__Exercise aim__.
Copy out the items below, changing "How do I perform" to "How should I carry out" wherever it occurs and leaving everything else unchanged.

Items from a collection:
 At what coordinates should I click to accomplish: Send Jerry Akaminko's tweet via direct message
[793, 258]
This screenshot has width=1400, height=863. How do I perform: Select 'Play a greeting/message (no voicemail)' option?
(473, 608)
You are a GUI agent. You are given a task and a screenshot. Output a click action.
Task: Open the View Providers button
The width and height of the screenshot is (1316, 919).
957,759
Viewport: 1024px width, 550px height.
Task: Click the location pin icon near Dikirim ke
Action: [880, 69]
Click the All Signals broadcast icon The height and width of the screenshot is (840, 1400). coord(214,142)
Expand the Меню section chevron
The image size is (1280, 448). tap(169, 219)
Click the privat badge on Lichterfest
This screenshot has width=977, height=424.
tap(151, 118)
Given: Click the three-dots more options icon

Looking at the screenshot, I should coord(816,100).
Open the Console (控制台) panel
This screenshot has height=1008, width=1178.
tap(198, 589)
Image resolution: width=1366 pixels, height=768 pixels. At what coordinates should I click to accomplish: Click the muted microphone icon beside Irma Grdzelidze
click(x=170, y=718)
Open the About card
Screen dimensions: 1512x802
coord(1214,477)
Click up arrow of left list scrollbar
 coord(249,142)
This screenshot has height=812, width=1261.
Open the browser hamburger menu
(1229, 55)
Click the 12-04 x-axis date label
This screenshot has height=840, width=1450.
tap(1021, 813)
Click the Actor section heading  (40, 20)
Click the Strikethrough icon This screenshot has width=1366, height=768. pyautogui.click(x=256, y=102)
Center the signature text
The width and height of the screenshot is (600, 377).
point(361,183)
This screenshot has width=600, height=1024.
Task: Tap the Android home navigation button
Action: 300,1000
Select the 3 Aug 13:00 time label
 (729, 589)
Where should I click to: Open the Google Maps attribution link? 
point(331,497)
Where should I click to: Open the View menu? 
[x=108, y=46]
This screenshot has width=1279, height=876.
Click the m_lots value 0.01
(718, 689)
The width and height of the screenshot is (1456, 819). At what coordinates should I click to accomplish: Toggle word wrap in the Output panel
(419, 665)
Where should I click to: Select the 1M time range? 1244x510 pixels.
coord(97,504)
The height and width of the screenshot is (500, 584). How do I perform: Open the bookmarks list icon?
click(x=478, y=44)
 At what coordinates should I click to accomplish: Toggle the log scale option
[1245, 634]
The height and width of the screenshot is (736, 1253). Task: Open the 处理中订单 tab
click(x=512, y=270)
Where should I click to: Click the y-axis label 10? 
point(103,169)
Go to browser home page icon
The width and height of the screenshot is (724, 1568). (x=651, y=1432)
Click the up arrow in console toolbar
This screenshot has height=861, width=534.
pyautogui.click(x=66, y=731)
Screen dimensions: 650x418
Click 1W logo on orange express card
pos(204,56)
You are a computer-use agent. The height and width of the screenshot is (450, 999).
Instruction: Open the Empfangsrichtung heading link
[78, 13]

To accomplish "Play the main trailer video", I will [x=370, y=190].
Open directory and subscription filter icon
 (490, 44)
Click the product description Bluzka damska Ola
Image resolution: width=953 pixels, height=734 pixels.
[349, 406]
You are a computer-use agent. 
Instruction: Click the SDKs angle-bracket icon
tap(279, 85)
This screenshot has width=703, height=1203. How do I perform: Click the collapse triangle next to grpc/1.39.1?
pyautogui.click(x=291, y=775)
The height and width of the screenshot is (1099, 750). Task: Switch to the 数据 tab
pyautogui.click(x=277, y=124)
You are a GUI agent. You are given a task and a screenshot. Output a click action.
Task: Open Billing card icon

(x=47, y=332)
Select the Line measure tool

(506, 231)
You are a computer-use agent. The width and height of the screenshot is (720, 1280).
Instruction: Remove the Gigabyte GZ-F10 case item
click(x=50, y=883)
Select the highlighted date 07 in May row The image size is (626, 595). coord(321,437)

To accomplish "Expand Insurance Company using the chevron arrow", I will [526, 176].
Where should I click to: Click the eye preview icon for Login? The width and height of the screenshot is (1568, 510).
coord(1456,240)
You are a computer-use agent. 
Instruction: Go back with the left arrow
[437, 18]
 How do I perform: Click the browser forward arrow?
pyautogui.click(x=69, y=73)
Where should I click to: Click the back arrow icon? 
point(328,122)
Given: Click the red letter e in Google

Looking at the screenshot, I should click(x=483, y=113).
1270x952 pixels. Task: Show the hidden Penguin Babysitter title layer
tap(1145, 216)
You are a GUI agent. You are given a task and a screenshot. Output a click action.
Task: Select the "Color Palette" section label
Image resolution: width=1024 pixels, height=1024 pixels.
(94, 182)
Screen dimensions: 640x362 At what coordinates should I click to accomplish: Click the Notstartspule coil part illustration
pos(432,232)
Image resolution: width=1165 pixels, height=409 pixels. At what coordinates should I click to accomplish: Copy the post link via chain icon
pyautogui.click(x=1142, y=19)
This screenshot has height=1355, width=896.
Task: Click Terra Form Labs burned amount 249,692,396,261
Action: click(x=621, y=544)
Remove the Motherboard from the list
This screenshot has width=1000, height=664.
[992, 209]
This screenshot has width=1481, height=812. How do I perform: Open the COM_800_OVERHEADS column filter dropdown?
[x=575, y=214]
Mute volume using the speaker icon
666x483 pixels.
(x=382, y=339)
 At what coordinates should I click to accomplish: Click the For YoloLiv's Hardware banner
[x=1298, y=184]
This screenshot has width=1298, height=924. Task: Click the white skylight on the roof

__Exercise solution__.
 At what coordinates should I click to accomplish: Send Jerry Akaminko's tweet via direct message
[793, 258]
This screenshot has width=1400, height=863. How should I carry out: Select 'Play a greeting/message (no voicemail)' option?
(473, 608)
You are a GUI agent. You are given a task and a screenshot. Output a click action.
Task: Open the View Providers button
The width and height of the screenshot is (1316, 919).
957,759
Viewport: 1024px width, 550px height.
Task: Click the location pin icon near Dikirim ke
Action: [880, 69]
Click the All Signals broadcast icon The height and width of the screenshot is (840, 1400). coord(214,142)
Expand the Меню section chevron
The image size is (1280, 448). tap(169, 219)
Click the privat badge on Lichterfest
This screenshot has width=977, height=424.
tap(151, 118)
Given: Click the three-dots more options icon

Looking at the screenshot, I should coord(816,100).
Open the Console (控制台) panel
This screenshot has height=1008, width=1178.
tap(198, 589)
Image resolution: width=1366 pixels, height=768 pixels. At what coordinates should I click to accomplish: Click the muted microphone icon beside Irma Grdzelidze
click(x=170, y=718)
Open the About card
Screen dimensions: 1512x802
coord(1214,477)
Click up arrow of left list scrollbar
 coord(249,142)
This screenshot has height=812, width=1261.
Open the browser hamburger menu
(1229, 55)
Click the 12-04 x-axis date label
This screenshot has height=840, width=1450.
tap(1021, 813)
Click the Actor section heading  (40, 20)
Click the Strikethrough icon This screenshot has width=1366, height=768. pyautogui.click(x=256, y=102)
Center the signature text
The width and height of the screenshot is (600, 377).
point(361,183)
This screenshot has width=600, height=1024.
Task: Tap the Android home navigation button
Action: 300,1000
Select the 3 Aug 13:00 time label
 (729, 589)
Where should I click to: Open the Google Maps attribution link? 
point(331,497)
Where should I click to: Open the View menu? 
[x=108, y=46]
This screenshot has width=1279, height=876.
Click the m_lots value 0.01
(718, 689)
The width and height of the screenshot is (1456, 819). At what coordinates should I click to accomplish: Toggle word wrap in the Output panel
(419, 665)
Where should I click to: Select the 1M time range? 1244x510 pixels.
coord(97,504)
The height and width of the screenshot is (500, 584). How should I carry out: Open the bookmarks list icon?
click(x=478, y=44)
 At what coordinates should I click to accomplish: Toggle the log scale option
[1245, 634]
The height and width of the screenshot is (736, 1253). Task: Open the 处理中订单 tab
click(x=512, y=270)
Where should I click to: Click the y-axis label 10? 
point(103,169)
Go to browser home page icon
The width and height of the screenshot is (724, 1568). (x=651, y=1432)
Click the up arrow in console toolbar
This screenshot has height=861, width=534.
pyautogui.click(x=66, y=731)
Screen dimensions: 650x418
Click 1W logo on orange express card
pos(204,56)
You are a computer-use agent. The height and width of the screenshot is (450, 999).
Instruction: Open the Empfangsrichtung heading link
[78, 13]

To accomplish "Play the main trailer video", I will [x=370, y=190].
Open directory and subscription filter icon
 (490, 44)
Click the product description Bluzka damska Ola
Image resolution: width=953 pixels, height=734 pixels.
[349, 406]
You are a computer-use agent. 
Instruction: Click the SDKs angle-bracket icon
tap(279, 85)
This screenshot has width=703, height=1203. How should I carry out: Click the collapse triangle next to grpc/1.39.1?
pyautogui.click(x=291, y=775)
The height and width of the screenshot is (1099, 750). Task: Switch to the 数据 tab
pyautogui.click(x=277, y=124)
You are a GUI agent. You are given a task and a screenshot. Output a click action.
Task: Open Billing card icon

(x=47, y=332)
Select the Line measure tool

(506, 231)
You are a computer-use agent. The width and height of the screenshot is (720, 1280).
Instruction: Remove the Gigabyte GZ-F10 case item
click(x=50, y=883)
Select the highlighted date 07 in May row The image size is (626, 595). coord(321,437)

To accomplish "Expand Insurance Company using the chevron arrow", I will [526, 176].
Where should I click to: Click the eye preview icon for Login? The width and height of the screenshot is (1568, 510).
coord(1456,240)
You are a computer-use agent. 
Instruction: Go back with the left arrow
[437, 18]
 How should I carry out: Click the browser forward arrow?
pyautogui.click(x=69, y=73)
Where should I click to: Click the back arrow icon? 
point(328,122)
Given: Click the red letter e in Google

Looking at the screenshot, I should click(x=483, y=113).
1270x952 pixels. Task: Show the hidden Penguin Babysitter title layer
tap(1145, 216)
You are a GUI agent. You are given a task and a screenshot. Output a click action.
Task: Select the "Color Palette" section label
Image resolution: width=1024 pixels, height=1024 pixels.
(94, 182)
Screen dimensions: 640x362 At what coordinates should I click to accomplish: Click the Notstartspule coil part illustration
pos(432,232)
Image resolution: width=1165 pixels, height=409 pixels. At what coordinates should I click to accomplish: Copy the post link via chain icon
pyautogui.click(x=1142, y=19)
This screenshot has height=1355, width=896.
Task: Click Terra Form Labs burned amount 249,692,396,261
Action: click(x=621, y=544)
Remove the Motherboard from the list
This screenshot has width=1000, height=664.
[992, 209]
This screenshot has width=1481, height=812. How should I carry out: Open the COM_800_OVERHEADS column filter dropdown?
[x=575, y=214]
Mute volume using the speaker icon
666x483 pixels.
(x=382, y=339)
 At what coordinates should I click to accomplish: Click the For YoloLiv's Hardware banner
[x=1298, y=184]
This screenshot has width=1298, height=924. Task: Click the white skylight on the roof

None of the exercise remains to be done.